From: David Vrabel @ 2013-10-17  9:15 UTC (permalink / raw)
  To: jianhai luan
  Cc: Jan Beulich, ian.campbell, wei.liu2, xen-devel, annie.li, netdev
In-Reply-To: <525FA79F.8060601@oracle.com>

On 17/10/13 10:02, jianhai luan wrote:
> 
> On 2013-10-17 16:26, Jan Beulich wrote:
>>>>> On 16.10.13 at 19:22, Jason Luan <jianhai.luan@oracle.com> wrote:
>>> time_after_eq() only works if the delta is < MAX_ULONG/2.
>>>
>>> If netfront sends at a very low rate, the time between subsequent calls
>>> to tx_credit_exceeded() may exceed MAX_ULONG/2 and the test for
>>> timer_after_eq() will be incorrect.  Credit will not be replenished and
>>> the guest may become unable to send (e.g., if prior to the long gap, all
>>> credit was exhausted).
>>>
>>> We should add the scenario which now beyond next_credit+MAX_UNLONG/2.
>>> Because
>>> the fact now must be not before than expire, time_before(now, expire)
>>> == true
>>> will verify the scenario.
>>>      time_after_eq(now, next_credit) || time_before (now, expire)
>>>      ==
>>>      !time_in_range_open(now, expire, next_credit)
>> So first of all this must be with a 32-bit netback. And the not
>> coverable gap between activity is well over 240 days long. _If_
>> this really needs dealing with, then why is extending this from
>> 240+ to 480+ days sufficient?
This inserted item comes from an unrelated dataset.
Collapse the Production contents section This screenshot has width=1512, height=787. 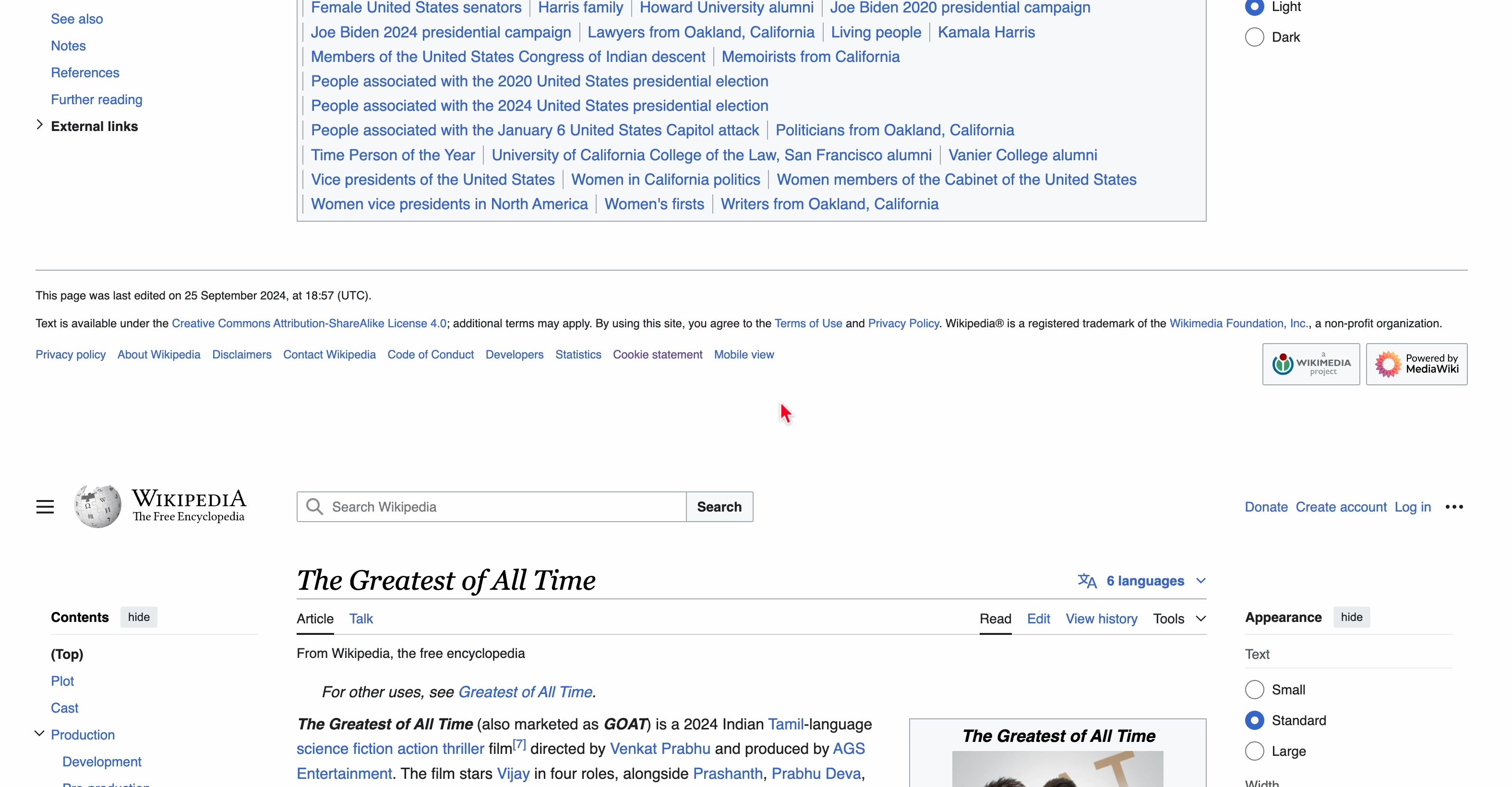pos(39,734)
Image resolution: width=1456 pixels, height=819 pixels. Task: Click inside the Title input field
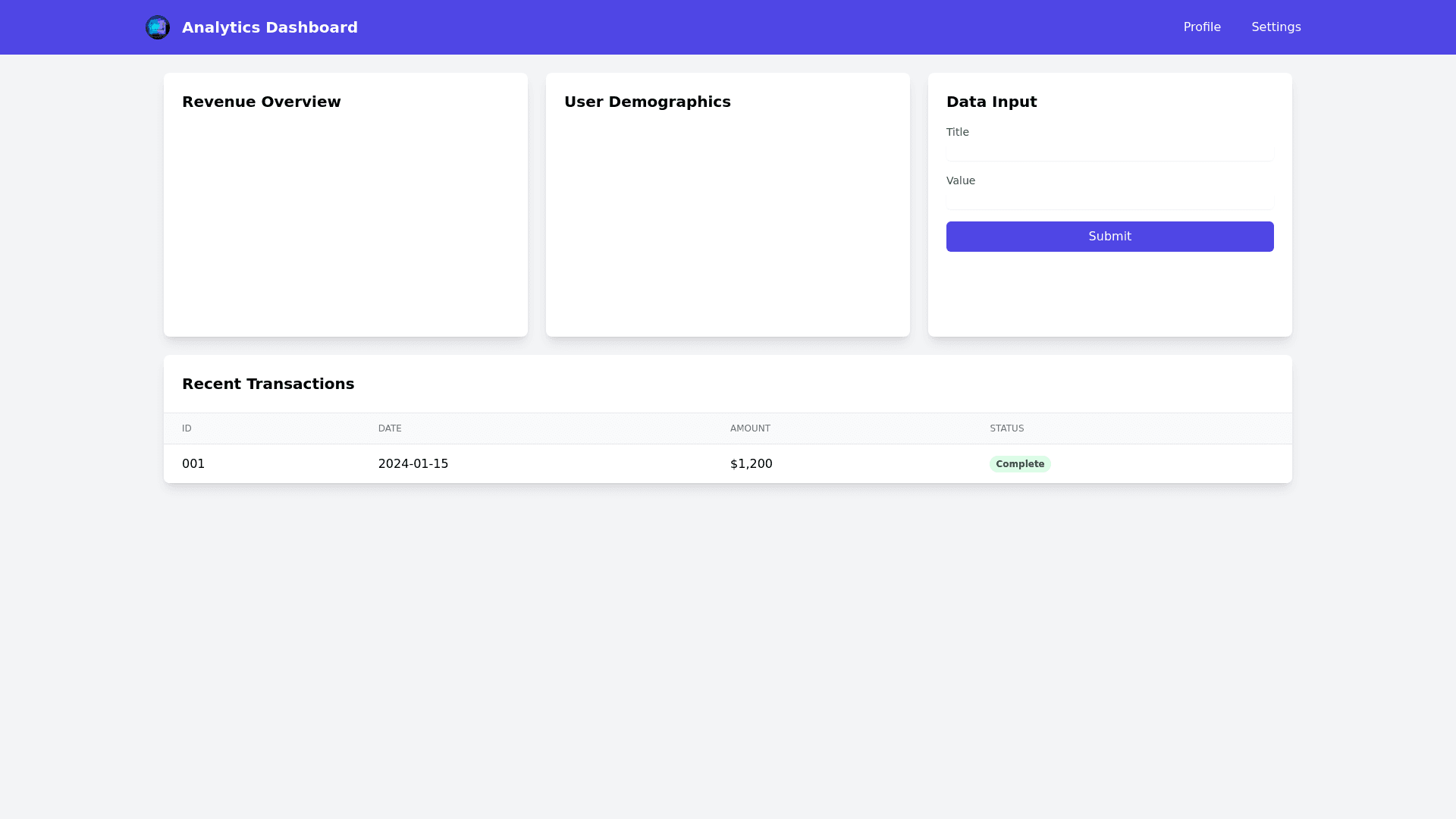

I.e. why don't you simply
>> change to 64-bit jiffy values, and use time_after_eq64()?
> 
> Yes, the issue only can be  reproduced in 32-bit Dom0 (Beyond
> MAX_ULONG/2 in 64-bit will need long long time)
> 
> I think the gap should be think all environment even now extending 480+.
> if now fall in the gap,  one timer will be pending and replenish will be
> in time.  Please run the attachment test program.
> 
> If use time_after_eq64(), expire ,next_credit and other member will must
> be u64.

Yes, you'll need to store next_credit as a u64 in vif instead of
calculating it in tx_credit_exceeded from expires (which is only an
unsigned long).

David

^ permalink raw reply

* Re: [Xen-devel] [PATCH net] xen-netback: add the scenario which now beyond the range time_after_eq().
From: Jan Beulich @ 2013-10-17  9:26 UTC (permalink / raw)
  To: jianhai luan
  Cc: david.vrabel, ian.campbell, wei.liu2, xen-devel, annie.li, netdev
In-Reply-To: <525FA79F.8060601@oracle.com>

>>> On 17.10.13 at 11:02, jianhai luan <jianhai.luan@oracle.com> wrote:
> On 2013-10-17 16:26, Jan Beulich wrote:
>>>>> On 16.10.13 at 19:22, Jason Luan <jianhai.luan@oracle.com> wrote:
>>> time_after_eq() only works if the delta is < MAX_ULONG/2.
>>>
>>> If netfront sends at a very low rate, the time between subsequent calls
>>> to tx_credit_exceeded() may exceed MAX_ULONG/2 and the test for
>>> timer_after_eq() will be incorrect.  Credit will not be replenished and
>>> the guest may become unable to send (e.g., if prior to the long gap, all
>>> credit was exhausted).
>>>
>>> We should add the scenario which now beyond next_credit+MAX_UNLONG/2. 
> Because
>>> the fact now must be not before than expire, time_before(now, expire) == 
> true
>>> will verify the scenario.
>>>      time_after_eq(now, next_credit) || time_before (now, expire)
>>>      ==
>>>      !time_in_range_open(now, expire, next_credit)
>> So first of all this must be with a 32-bit netback. And the not
>> coverable gap between activity is well over 240 days long. _If_
>> this really needs dealing with, then why is extending this from
>> 240+ to 480+ days sufficient? I.e. why don't you simply
>> change to 64-bit jiffy values, and use time_after_eq64()?
> 
> Yes, the issue only can be  reproduced in 32-bit Dom0 (Beyond 
> MAX_ULONG/2 in 64-bit will need long long time)
> 
> I think the gap should be think all environment even now extending 480+. 
> if now fall in the gap,  one timer will be pending and replenish will be 
> in time.  Please run the attachment test program.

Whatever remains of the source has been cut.